1. Give the meeting a clear purpose
Running a meeting for the sake of running a meeting is no help to anyone. Only hold meetings when they are necessary and have a specific purpose. Answer a few questions such as: What do I want to achieve? What are the messages I want to put across? And, is there a deadline involved? Then, if you can answer them without a meeting (e.g. by phone conferencing or email), do it that way instead.
2. Think about who needs to be there
If you have an announcement to make, invite the people who need to hear that message. If you need to solve a problem, invite those with the right skills and knowledge in that area. You don’t want any of your attendees feeling they are surplus to requirement. To make sure everyone who needs to be there is involved, you might find using a video conferencing system the best solution. This allows colleagues to collaborate from their own workspace and, with the right system in place, it can deliver amazingly true-to-life communication.

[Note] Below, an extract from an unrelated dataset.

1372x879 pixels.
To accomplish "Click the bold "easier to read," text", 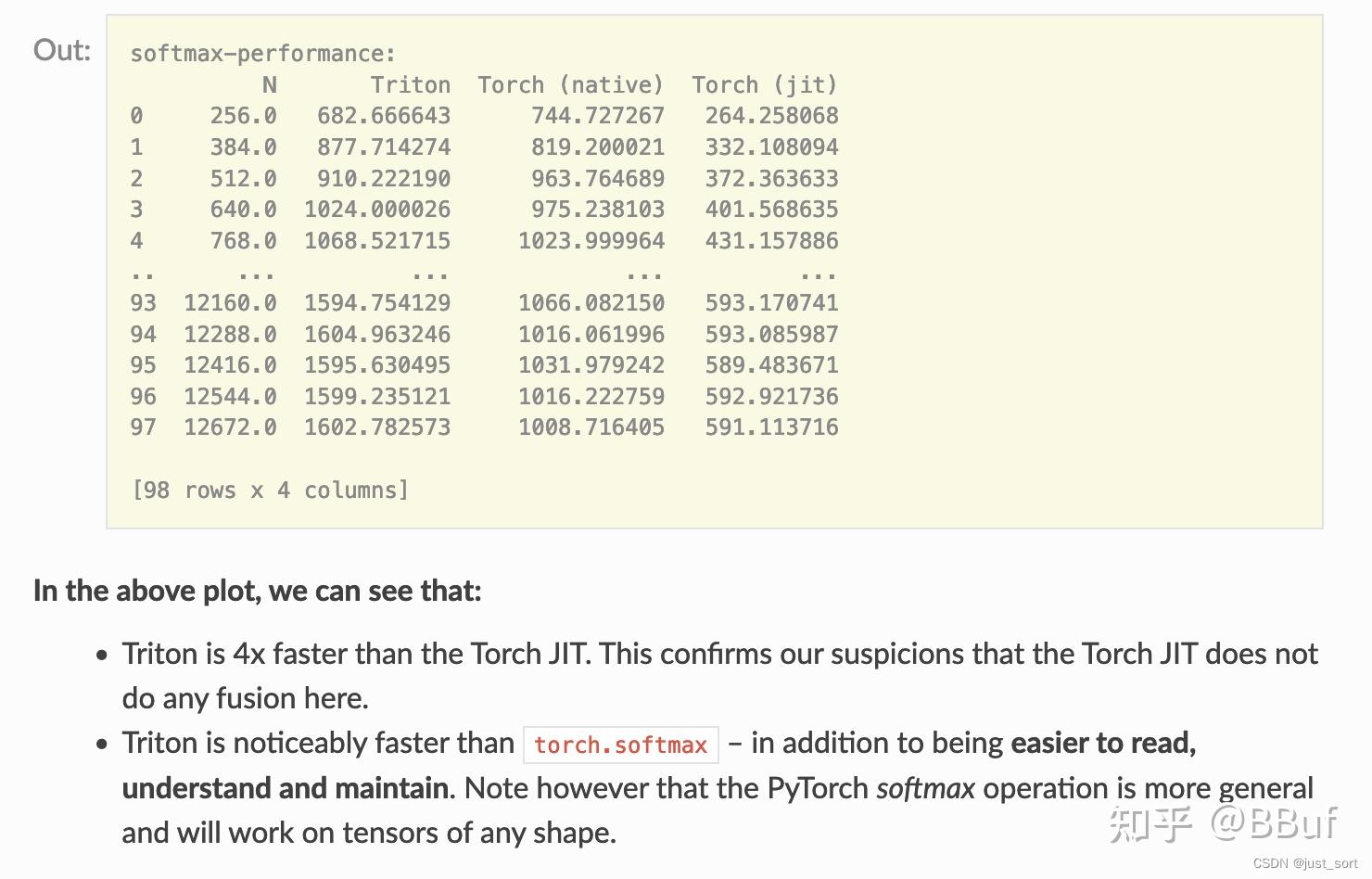I will point(1103,744).
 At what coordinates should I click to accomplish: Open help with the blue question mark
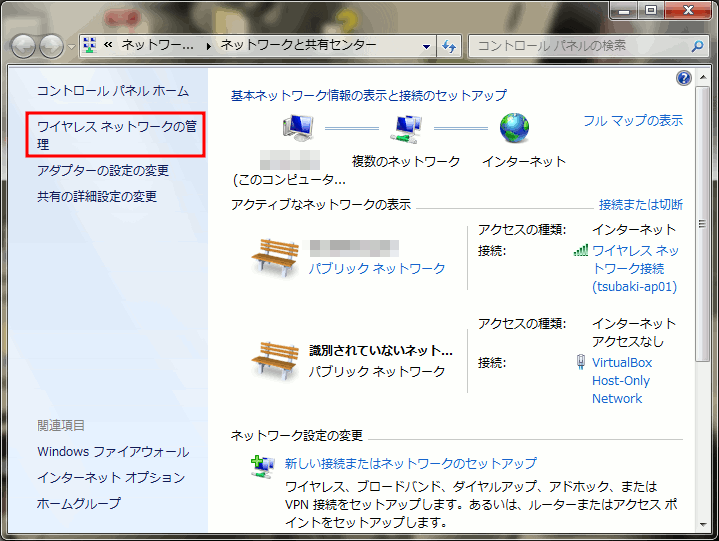[x=684, y=78]

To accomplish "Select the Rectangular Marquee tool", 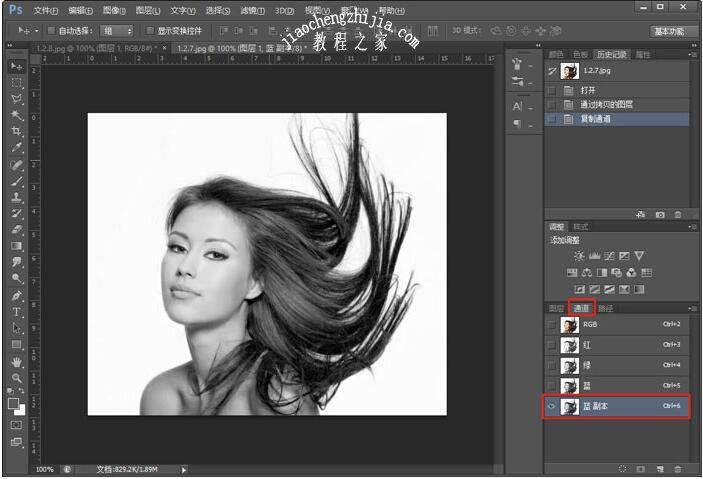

3. Choose the right environment
Your meeting room should be well-lit, fully kitted out with the right technology and comfortable – although, perhaps not too comfortable. Alternatively, if you are running a video conference, make sure that attendees know the ‘rules’ about video backgrounds (that is, avoiding any distracting objects or people in the background, instead staying in front of a plain backdrop).
4. Keep to a schedule
Plan your agenda in advance, listing items to be discussed and allocating a certain amount of time to each. Email this information to attendees and display it on a screen during the meeting. Of course, you are likely to want to display more than just the agenda during the meeting, so make sure the technology is up to the job. Wireless presentation systems allow you to connect laptops to a screen, which means switching between presenters is simple and content is displayed without disruption.

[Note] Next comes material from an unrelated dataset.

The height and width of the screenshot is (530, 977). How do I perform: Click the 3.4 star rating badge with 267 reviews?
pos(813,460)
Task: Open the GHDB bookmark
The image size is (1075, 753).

5. Be strict on technology
The last thing any meeting presenter wants during his or her meeting is to see attendees absent-mindedly swiping smartphones and tablets, so ban the use of any such distracting technology. Of course, technology that is being used collaboratively during a meeting (through a wireless presentation system, for example) should be welcomed.
6. Be strict on time, too
If you consistently start and end your meetings on time, people will want to attend. By showing you recognise their time is valuable you will gain the reputation of being a great presenter. Plus, try not to let a meeting run for more than an hour; once sixty minutes are done, your attendees generally are, too.
7. Post meeting action
Follow every meeting with a round-up of what was achieved and the main action points. List the responsibilities assumed, actions delegated and relevant timescales attached.